Ubiquitin proteasome system role in diabetic induced Heart Failure

Background:

Ubiquitin-mediated proteolysis of proteins plays a key role in the regulation of numerous cellular processes in the body; deviations in the Ubiquitin Proteasome System (UPS) function underlie the pathogenesis of various diseases. We aimed to decipher the association between UPS function in the heart of Type 2 diabetes (T2D) mice and Heart Failure (HF).

Methods:

A T2D model of db/db knock-out mice was established, and was further challenged with Angiotensin II (AngII). UPS role was studied in both the pre-diabetic and the diabetic phase of db/db mice using RNA Sequencing, qRT-PCR and Western Blot (WB) analysis.

Neonatal rat ventricular myocytes (NRVM) and Cardiac Fibroblast`s (CF) cell culture were used to further evaluate UPS function under diabetic conditions using qRT-PCR and WB analysis.

Results:

A reduction of 20S Proteasome Beta sub units: PSMB8, PSMB9 and Deubiquitinating enzymes family (DUB) member: USP18 were seen in diabetic mice. Ang II induction of HF in diabetic mice has led to an up-regulation in the DUB and E3 ligase genes (Uchl1 and Neurl1a respectively).

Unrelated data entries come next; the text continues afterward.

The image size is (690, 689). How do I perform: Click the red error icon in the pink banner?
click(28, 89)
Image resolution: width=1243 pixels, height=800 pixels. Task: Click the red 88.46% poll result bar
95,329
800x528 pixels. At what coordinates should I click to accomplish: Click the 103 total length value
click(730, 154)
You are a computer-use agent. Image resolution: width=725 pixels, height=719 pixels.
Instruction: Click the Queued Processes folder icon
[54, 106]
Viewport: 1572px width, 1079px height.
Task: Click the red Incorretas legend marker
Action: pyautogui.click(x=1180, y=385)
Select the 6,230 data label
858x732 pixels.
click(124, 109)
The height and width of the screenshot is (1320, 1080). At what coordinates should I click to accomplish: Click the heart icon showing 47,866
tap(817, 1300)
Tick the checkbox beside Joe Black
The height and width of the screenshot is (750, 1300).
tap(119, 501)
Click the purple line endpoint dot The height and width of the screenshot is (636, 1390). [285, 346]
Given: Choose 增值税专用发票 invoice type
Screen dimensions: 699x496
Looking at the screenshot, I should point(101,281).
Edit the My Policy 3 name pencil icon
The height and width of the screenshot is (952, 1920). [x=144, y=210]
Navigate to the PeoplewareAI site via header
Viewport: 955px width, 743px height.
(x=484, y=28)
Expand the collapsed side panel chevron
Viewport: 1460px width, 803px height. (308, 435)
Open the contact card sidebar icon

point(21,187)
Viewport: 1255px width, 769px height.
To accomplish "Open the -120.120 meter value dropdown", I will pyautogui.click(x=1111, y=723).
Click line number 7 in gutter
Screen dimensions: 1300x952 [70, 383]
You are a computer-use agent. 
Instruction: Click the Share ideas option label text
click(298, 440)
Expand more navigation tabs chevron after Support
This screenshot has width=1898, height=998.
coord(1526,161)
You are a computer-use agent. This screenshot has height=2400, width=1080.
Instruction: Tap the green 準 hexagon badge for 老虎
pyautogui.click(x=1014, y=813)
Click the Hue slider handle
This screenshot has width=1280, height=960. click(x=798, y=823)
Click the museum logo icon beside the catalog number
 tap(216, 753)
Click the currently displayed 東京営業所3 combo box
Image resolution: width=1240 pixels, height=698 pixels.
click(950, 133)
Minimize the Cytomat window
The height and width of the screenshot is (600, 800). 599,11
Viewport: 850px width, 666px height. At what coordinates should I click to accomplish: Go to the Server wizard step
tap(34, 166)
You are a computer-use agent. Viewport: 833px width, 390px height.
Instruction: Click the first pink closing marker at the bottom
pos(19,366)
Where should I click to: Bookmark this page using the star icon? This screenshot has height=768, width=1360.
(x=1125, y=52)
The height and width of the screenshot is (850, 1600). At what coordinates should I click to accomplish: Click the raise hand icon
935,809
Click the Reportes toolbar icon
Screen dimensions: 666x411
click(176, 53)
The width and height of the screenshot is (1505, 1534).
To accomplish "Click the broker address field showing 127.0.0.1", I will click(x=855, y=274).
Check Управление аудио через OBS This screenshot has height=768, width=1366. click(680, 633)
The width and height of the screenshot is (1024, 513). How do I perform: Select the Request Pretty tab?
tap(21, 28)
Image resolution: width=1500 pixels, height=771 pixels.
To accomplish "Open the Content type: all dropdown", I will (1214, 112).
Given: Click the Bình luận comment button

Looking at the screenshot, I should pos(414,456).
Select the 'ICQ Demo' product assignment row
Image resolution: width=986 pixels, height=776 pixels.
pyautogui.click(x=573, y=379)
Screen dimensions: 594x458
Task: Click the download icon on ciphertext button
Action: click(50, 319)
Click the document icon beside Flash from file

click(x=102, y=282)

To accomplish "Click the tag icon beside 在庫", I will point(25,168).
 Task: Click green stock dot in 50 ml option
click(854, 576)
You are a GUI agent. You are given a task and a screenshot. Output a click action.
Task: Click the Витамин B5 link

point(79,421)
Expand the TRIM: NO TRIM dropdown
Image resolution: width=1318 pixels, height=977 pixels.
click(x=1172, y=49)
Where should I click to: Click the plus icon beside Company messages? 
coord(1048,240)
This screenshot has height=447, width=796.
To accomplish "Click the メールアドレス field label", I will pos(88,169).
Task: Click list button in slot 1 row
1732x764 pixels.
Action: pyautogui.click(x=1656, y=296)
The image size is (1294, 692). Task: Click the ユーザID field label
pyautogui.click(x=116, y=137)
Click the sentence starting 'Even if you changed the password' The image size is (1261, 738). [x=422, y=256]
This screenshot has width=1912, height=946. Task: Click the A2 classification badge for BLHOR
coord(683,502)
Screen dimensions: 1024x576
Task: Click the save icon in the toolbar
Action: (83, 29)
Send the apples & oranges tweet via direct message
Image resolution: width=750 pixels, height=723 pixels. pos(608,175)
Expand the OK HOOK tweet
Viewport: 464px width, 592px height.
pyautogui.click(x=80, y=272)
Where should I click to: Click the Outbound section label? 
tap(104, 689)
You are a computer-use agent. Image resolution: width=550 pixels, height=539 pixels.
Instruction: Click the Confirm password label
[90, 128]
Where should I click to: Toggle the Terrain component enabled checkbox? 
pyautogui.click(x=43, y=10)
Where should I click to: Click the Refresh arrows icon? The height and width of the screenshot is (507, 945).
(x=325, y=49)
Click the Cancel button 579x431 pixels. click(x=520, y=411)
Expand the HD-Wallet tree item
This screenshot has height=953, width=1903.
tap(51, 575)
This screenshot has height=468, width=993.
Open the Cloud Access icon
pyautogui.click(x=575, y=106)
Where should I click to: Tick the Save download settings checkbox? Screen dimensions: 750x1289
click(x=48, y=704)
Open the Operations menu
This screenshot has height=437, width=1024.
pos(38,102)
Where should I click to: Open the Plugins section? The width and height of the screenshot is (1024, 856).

Furthermore; NRVM and CF exhibited a different distribution of free Ubiquitin and conjugated Ubiquitin.

Conclusions:

Diabetic mice exhibit a unique UPS gene profile compared to non-diabetic mice. Additionally, different UPS genes are altered once the diabetic mice are challenged with AngII. The detected genes are part of an E3 ligase and DUB families or components of the 20S proteasome; all are considered as vital for a well-functioning UPS.

Different free and conjugated Ubiquitin distribution were detected in both NRVM and CF pointing on diverse mechanism of UPS presented under diabetic conditions. Hence; our findings imply on the involvement of UPS in the diabetic state. Future experiments should address the possibility of manipulating the UPS in the heart and changing the cardiovascular effects of T2D.